Records from a data source
BEGIN
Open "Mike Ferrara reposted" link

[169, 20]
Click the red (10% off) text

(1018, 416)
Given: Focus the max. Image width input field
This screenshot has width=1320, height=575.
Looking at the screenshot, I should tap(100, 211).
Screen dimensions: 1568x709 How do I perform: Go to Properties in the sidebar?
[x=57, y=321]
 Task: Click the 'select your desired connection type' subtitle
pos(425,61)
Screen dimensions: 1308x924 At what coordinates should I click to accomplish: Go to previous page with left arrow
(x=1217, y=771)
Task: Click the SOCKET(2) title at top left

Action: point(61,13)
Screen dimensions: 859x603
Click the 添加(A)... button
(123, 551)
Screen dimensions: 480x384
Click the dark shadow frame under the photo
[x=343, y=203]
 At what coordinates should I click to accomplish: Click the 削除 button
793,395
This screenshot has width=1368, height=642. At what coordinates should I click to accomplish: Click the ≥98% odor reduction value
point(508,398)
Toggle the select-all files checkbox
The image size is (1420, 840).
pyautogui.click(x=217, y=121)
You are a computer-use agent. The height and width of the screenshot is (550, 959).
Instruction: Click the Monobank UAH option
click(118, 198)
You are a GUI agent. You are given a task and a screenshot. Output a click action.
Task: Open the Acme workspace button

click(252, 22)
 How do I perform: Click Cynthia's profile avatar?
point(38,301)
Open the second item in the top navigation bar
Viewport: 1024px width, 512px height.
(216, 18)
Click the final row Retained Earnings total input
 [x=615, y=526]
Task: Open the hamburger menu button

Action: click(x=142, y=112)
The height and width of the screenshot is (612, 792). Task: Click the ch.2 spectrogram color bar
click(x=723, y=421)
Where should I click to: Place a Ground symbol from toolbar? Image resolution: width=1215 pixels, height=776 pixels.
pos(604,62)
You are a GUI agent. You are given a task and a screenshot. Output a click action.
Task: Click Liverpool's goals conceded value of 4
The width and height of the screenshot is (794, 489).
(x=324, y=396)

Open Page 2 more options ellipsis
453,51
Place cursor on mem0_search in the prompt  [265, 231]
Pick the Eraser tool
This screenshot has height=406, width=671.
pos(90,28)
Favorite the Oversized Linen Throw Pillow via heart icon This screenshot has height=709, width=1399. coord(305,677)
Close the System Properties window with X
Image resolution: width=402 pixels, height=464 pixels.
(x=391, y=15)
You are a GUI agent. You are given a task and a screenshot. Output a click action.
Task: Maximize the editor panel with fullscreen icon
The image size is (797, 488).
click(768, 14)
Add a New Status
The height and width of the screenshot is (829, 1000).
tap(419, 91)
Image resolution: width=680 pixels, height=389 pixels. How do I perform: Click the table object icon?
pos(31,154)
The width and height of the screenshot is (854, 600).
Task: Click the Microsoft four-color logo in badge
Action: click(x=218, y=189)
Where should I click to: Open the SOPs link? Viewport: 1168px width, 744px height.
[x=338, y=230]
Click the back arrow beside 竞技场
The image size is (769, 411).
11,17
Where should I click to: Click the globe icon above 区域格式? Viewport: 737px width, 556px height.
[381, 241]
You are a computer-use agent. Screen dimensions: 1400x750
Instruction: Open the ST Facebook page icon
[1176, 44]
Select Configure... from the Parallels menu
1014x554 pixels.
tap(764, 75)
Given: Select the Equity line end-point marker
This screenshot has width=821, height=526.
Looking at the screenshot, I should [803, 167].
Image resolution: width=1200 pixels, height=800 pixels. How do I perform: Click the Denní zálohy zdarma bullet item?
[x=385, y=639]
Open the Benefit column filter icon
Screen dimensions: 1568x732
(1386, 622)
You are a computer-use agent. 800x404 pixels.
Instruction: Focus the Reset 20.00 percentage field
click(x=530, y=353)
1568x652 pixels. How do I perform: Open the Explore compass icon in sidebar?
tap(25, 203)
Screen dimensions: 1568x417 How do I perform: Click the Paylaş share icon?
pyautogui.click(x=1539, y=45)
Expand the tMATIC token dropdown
END
◆ Exercise brief ◆
Lines to set down from above: the line with "Place cursor on", the line with "You are a computer-use agent. Screen", and every line between, each exactly as written.

◆ Expected answer ◆
Place cursor on mem0_search in the prompt  [265, 231]
Pick the Eraser tool
This screenshot has height=406, width=671.
pos(90,28)
Favorite the Oversized Linen Throw Pillow via heart icon This screenshot has height=709, width=1399. coord(305,677)
Close the System Properties window with X
Image resolution: width=402 pixels, height=464 pixels.
(x=391, y=15)
You are a GUI agent. You are given a task and a screenshot. Output a click action.
Task: Maximize the editor panel with fullscreen icon
The image size is (797, 488).
click(768, 14)
Add a New Status
The height and width of the screenshot is (829, 1000).
tap(419, 91)
Image resolution: width=680 pixels, height=389 pixels. How do I perform: Click the table object icon?
pos(31,154)
The width and height of the screenshot is (854, 600).
Task: Click the Microsoft four-color logo in badge
Action: click(x=218, y=189)
Where should I click to: Open the SOPs link? Viewport: 1168px width, 744px height.
[x=338, y=230]
Click the back arrow beside 竞技场
The image size is (769, 411).
11,17
Where should I click to: Click the globe icon above 区域格式? Viewport: 737px width, 556px height.
[381, 241]
You are a computer-use agent. Screen dimensions: 1400x750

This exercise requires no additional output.